Section 2L1.2(b)(1)(A)(ii) provides for an increase of sixteen to a base offense level if the defendant was previously deported after being convicted of a COV. Among the enumerated COVs listed in the guideline commentary is burglary of a dwelling. § 2L1.2, comment. (n.1(B)(iii)). To determine whether a particular conviction is for an enumerated COV, we compare the generic, contemporary definition of the enumerated crime with the conduct described in the statute of conviction. United States v. Lopez–DeLeon, 513 F.3d 472, 474 (5th Cir.2008). If the statute's definition of an offense is broader than the generic definition, that offense cannot serve as a predicate for the adjustment. United States v. Sanchez, 667 F.3d 555, 561 (5th Cir.2012).

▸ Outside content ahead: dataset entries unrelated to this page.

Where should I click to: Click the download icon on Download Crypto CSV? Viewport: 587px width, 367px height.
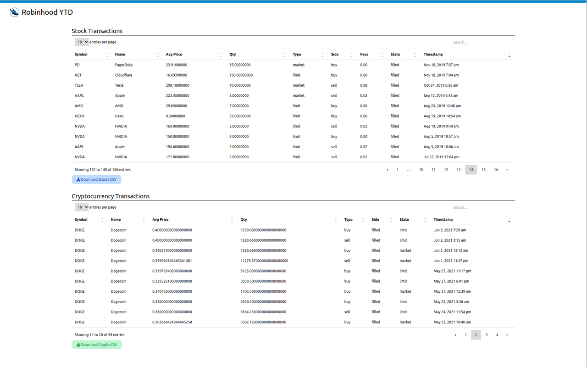pos(78,345)
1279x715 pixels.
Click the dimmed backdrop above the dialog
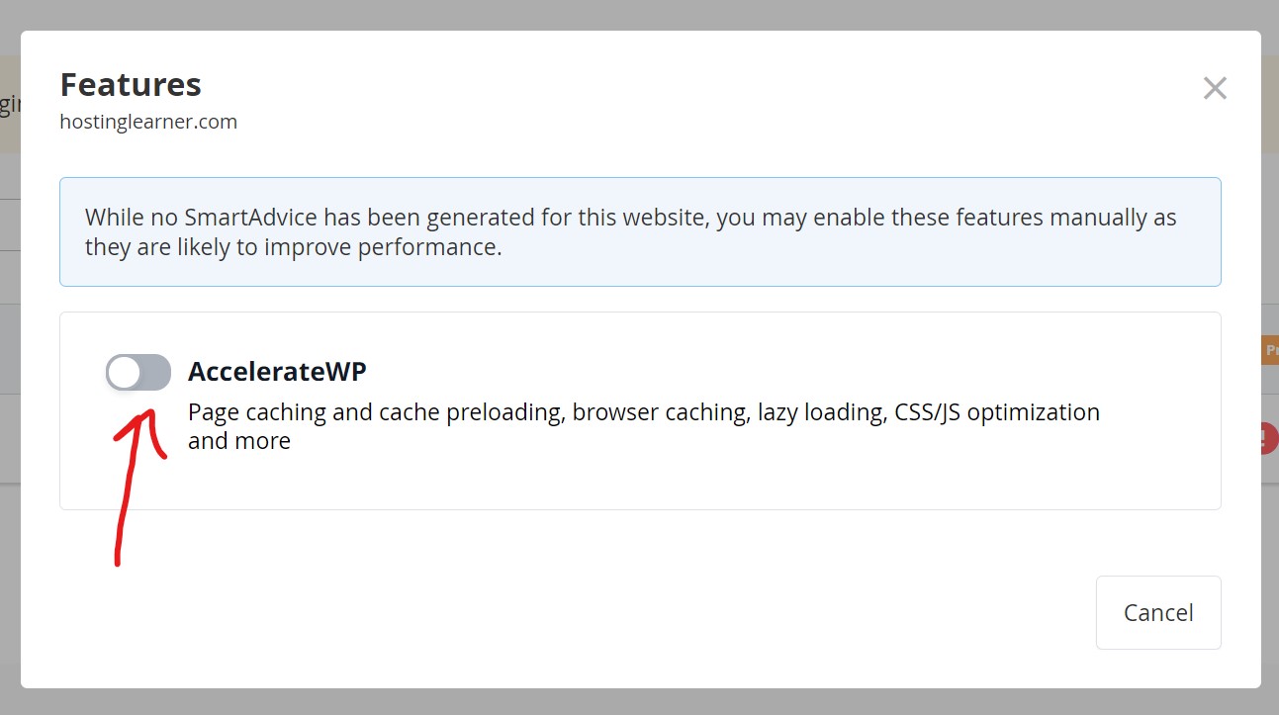point(639,15)
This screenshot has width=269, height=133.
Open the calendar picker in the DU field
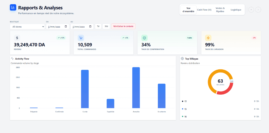(66, 27)
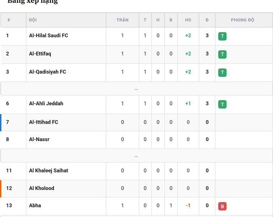Click Al-Ettifaq green T form badge

(222, 54)
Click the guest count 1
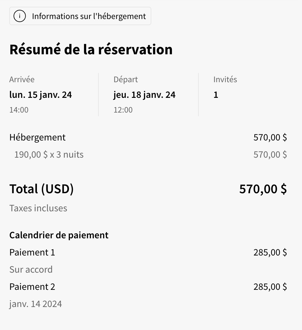 tap(216, 95)
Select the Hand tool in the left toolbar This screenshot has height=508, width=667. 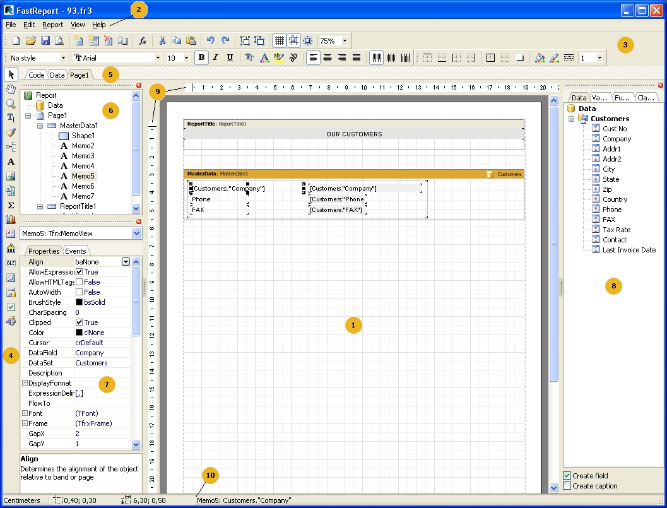11,90
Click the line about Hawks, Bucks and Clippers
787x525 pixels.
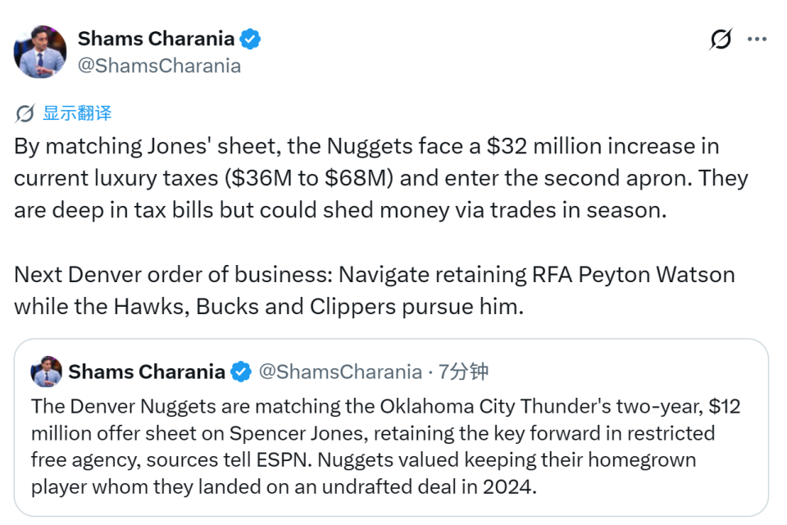[x=269, y=307]
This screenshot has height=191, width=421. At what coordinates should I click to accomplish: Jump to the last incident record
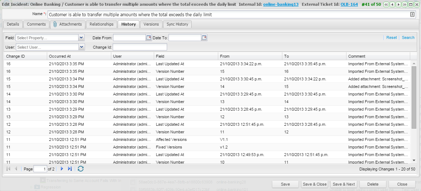pyautogui.click(x=404, y=5)
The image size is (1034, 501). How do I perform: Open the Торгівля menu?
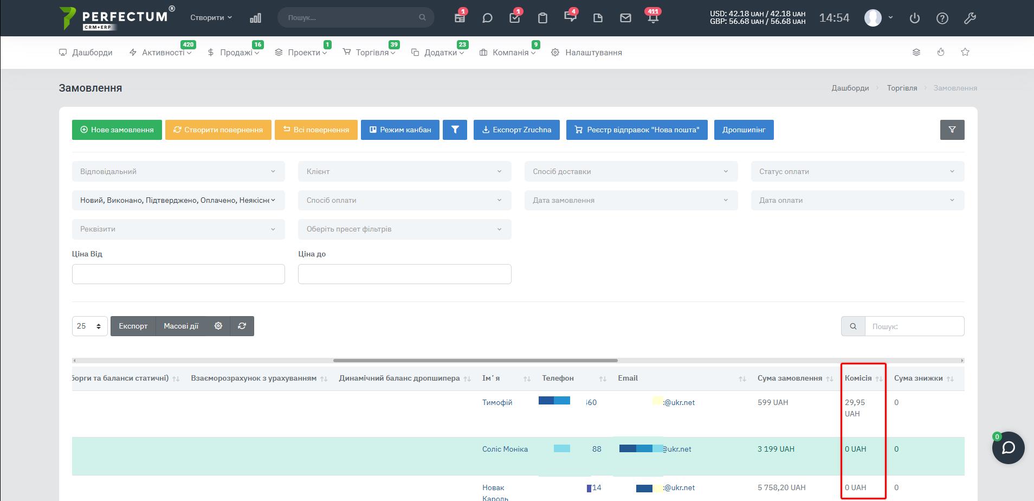372,53
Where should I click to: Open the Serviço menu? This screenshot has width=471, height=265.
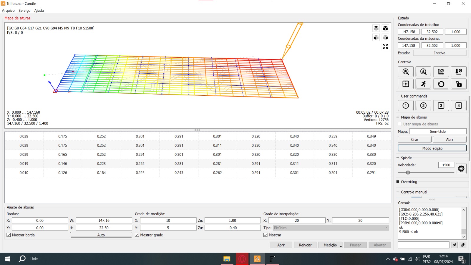tap(24, 11)
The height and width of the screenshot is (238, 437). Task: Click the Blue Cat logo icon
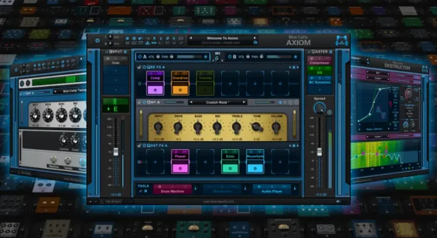click(342, 40)
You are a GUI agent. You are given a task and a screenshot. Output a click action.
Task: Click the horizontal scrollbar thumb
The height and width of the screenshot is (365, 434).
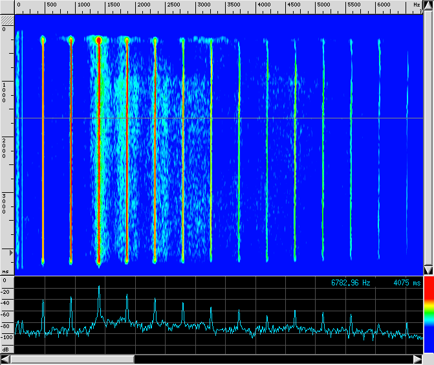click(72, 359)
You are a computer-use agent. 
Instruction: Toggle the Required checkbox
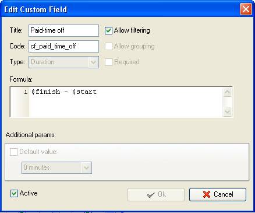click(108, 62)
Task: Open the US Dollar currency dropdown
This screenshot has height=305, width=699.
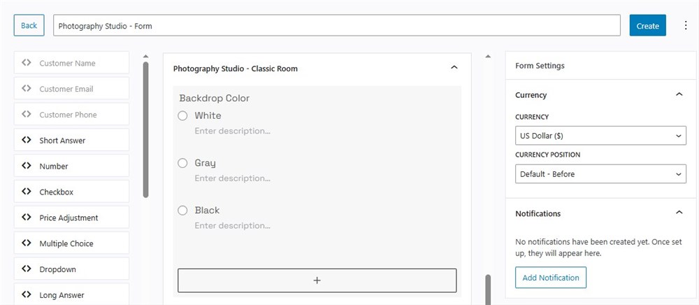Action: [x=600, y=136]
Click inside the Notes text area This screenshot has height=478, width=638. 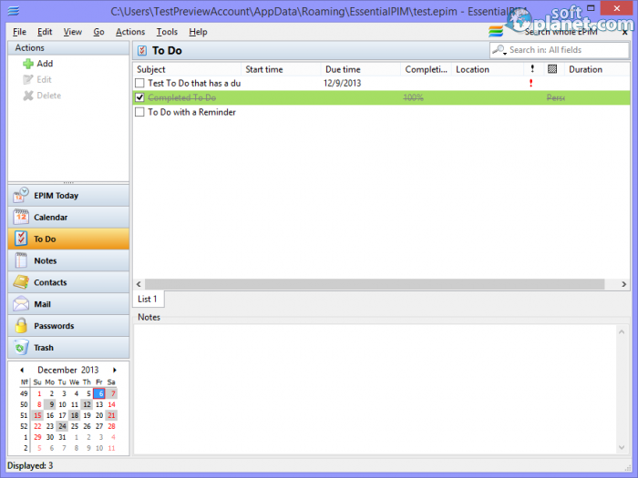[x=381, y=387]
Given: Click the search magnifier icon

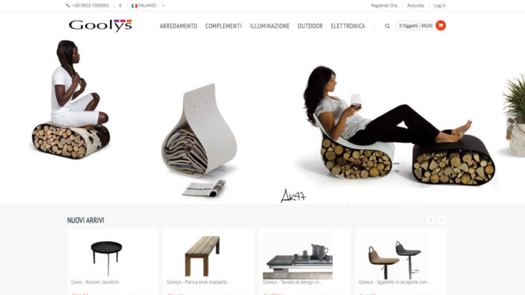Looking at the screenshot, I should click(388, 26).
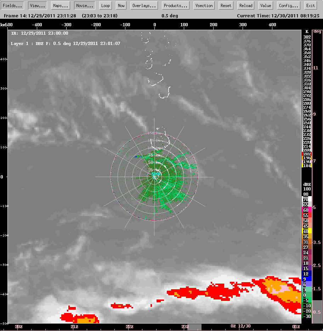Click the 22Z mark on the timeline

click(130, 327)
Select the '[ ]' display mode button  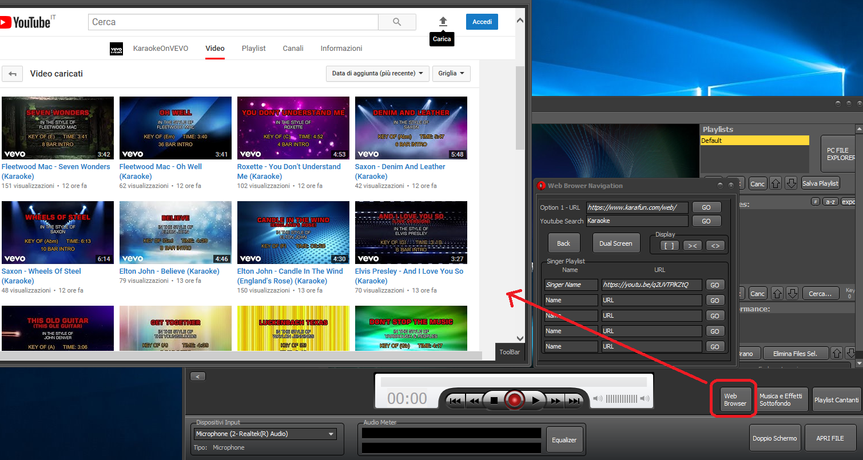point(670,246)
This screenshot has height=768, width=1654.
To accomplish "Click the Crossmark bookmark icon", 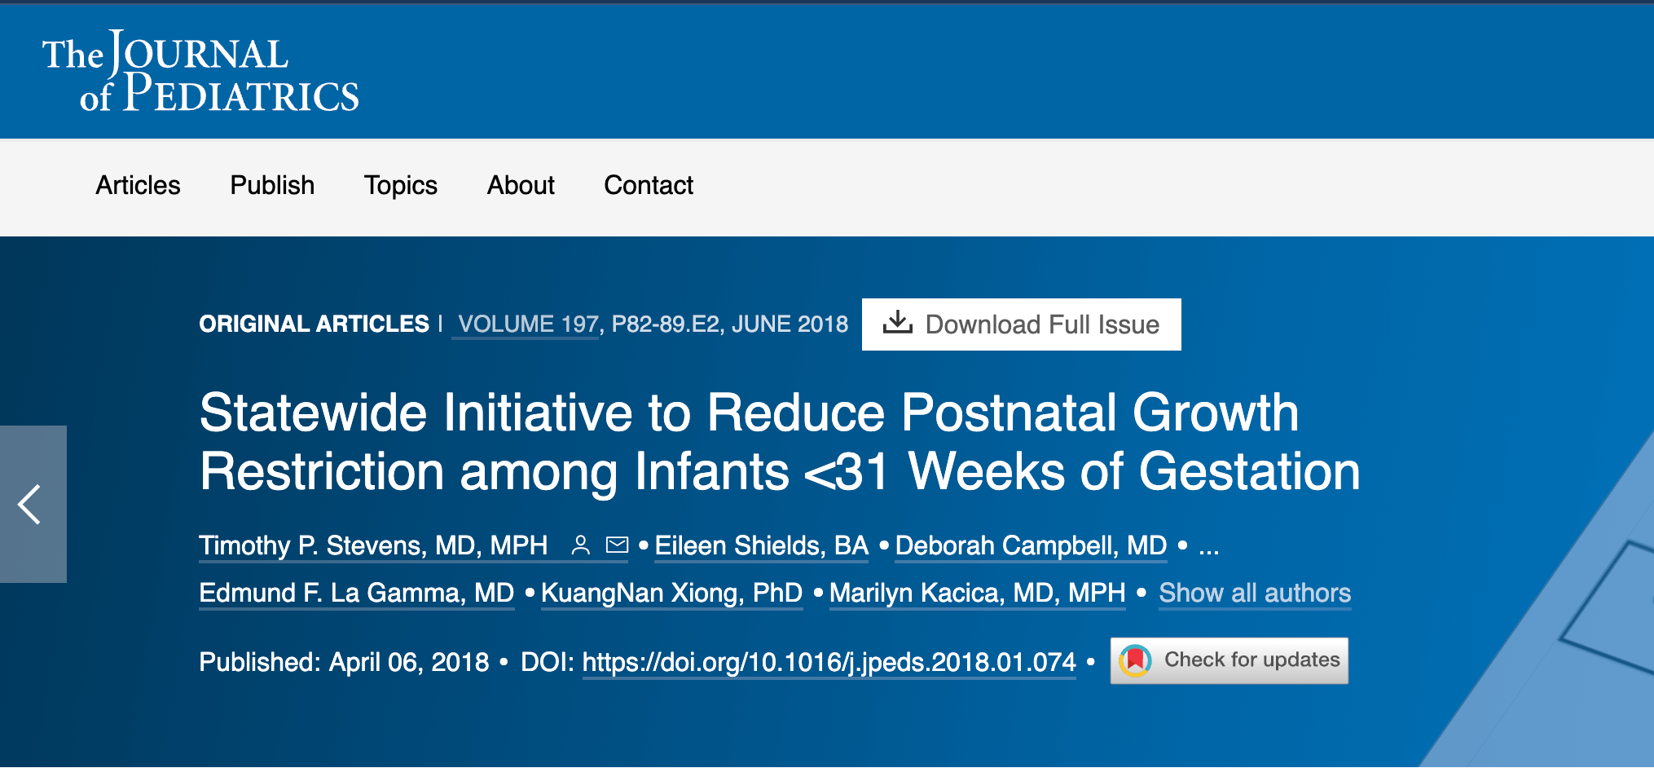I will pos(1135,660).
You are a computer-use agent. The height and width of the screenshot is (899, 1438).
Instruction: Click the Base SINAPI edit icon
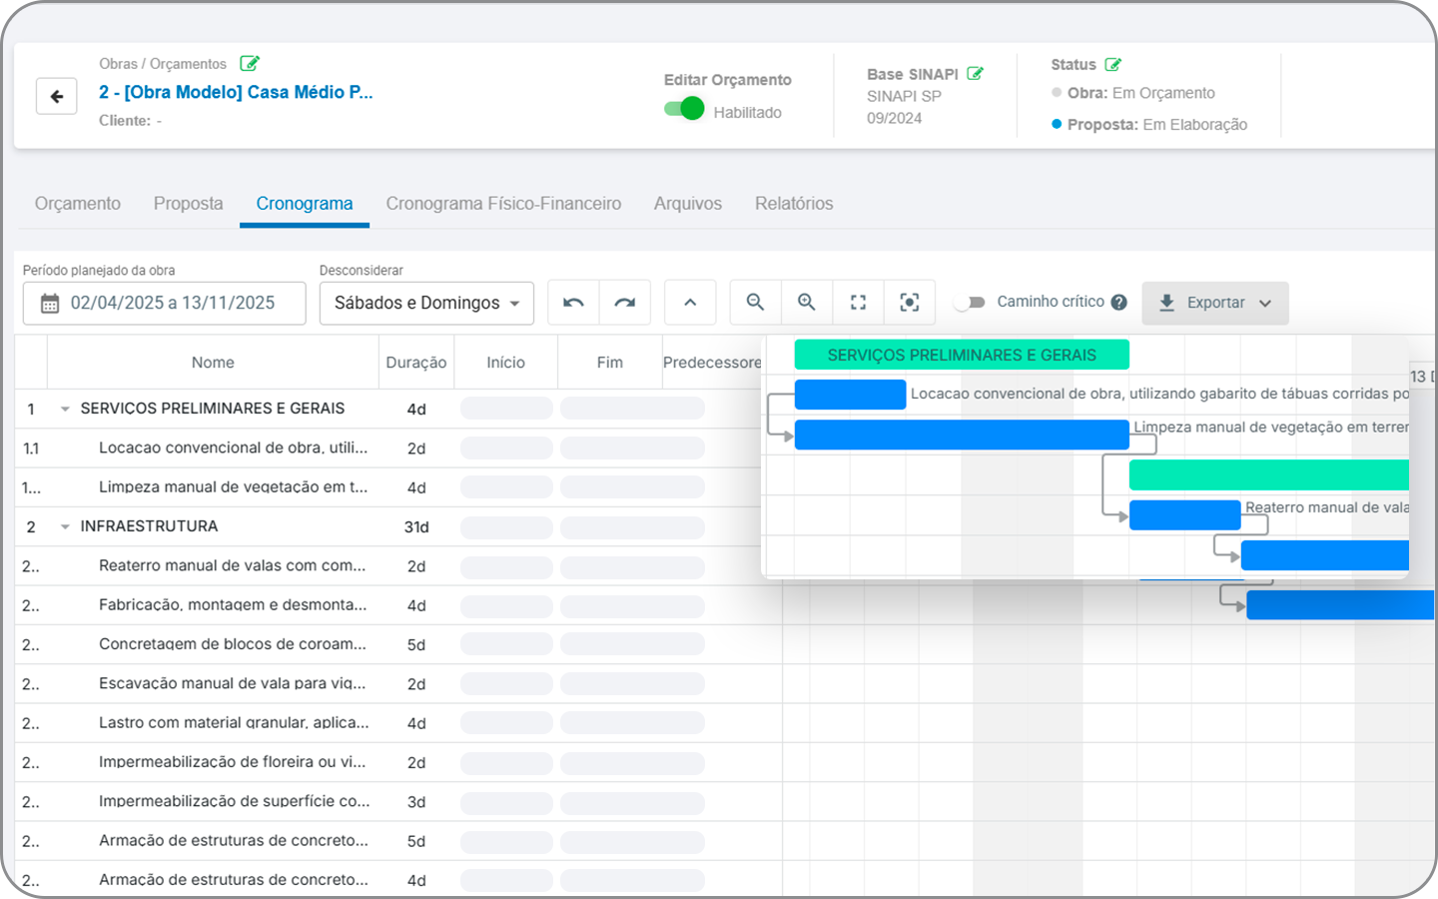tap(976, 74)
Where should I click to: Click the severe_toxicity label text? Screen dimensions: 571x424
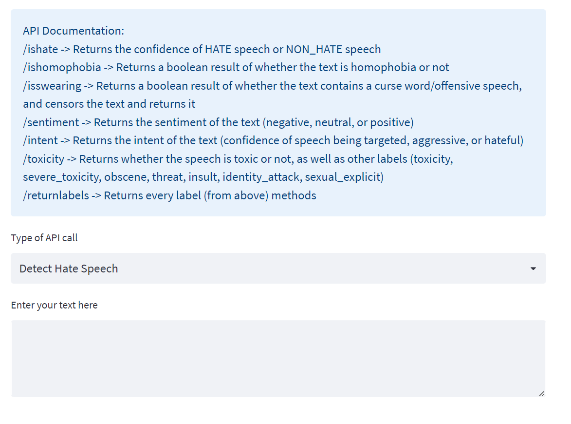click(x=62, y=177)
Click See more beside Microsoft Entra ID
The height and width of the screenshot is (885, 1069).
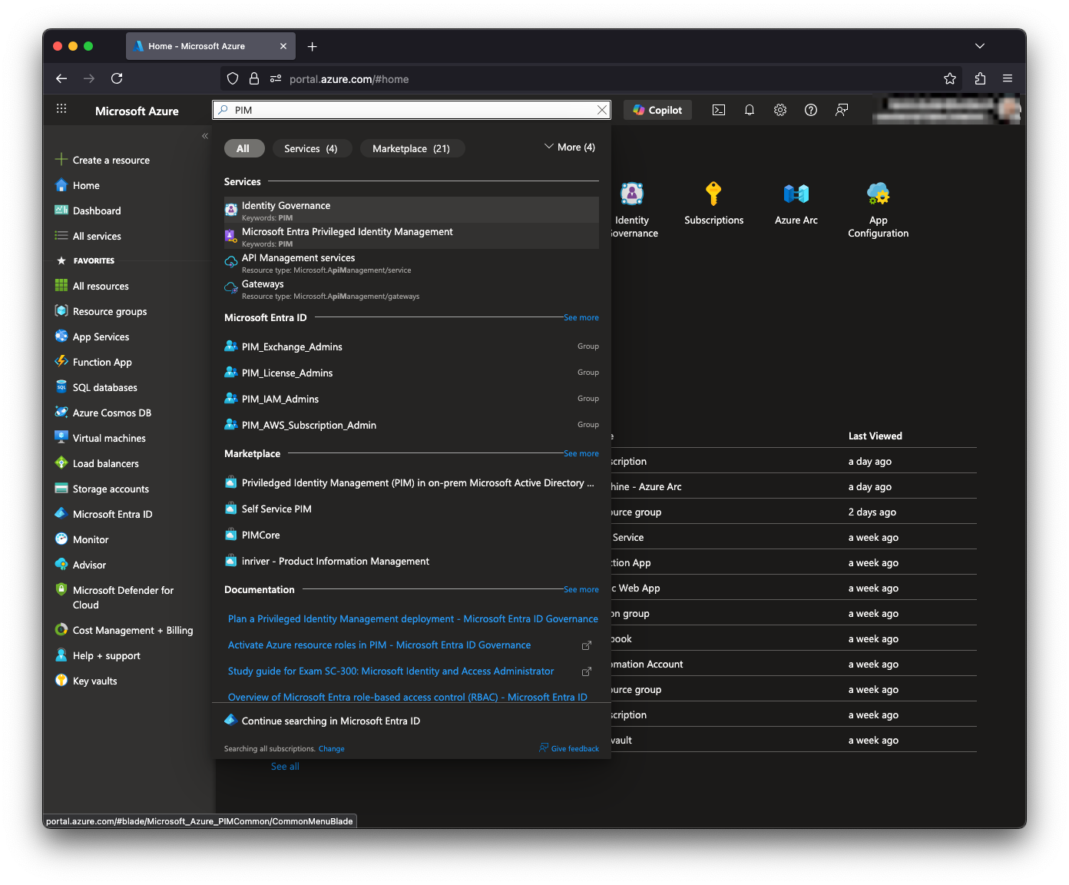581,317
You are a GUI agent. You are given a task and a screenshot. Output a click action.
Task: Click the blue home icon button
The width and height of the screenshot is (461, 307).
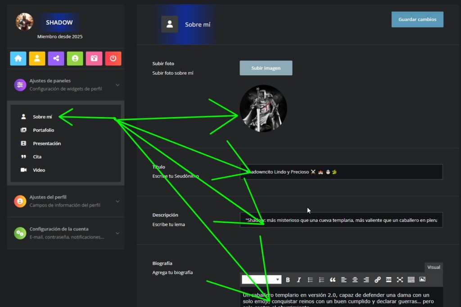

The generic, contemporary definition of burglary of a dwelling is the unlawful or unprivileged entry into, or remaining in, a building, structure, tent, or vessel used for human habitation, with intent to commit a crime.1 The statute of conviction—Tex. Penal Code § 30.02(a)(1)—makes it a crime to enter into a habitation or building not open to the public, without consent of the owner, intending to commit a felony, theft, or assault. Morales–Mota's argument hinges on the definition of “owner,” which under Texas law includes a person who has “a greater right to possession of the property than the actor.” Tex. Penal Code § 1.07(35)(A). According to Morales–Mota, because a person can be convicted of burglary of a habitation even if he has a legitimate right to possess the property, the Texas statute is broader than the generic definition of burglary of a dwelling.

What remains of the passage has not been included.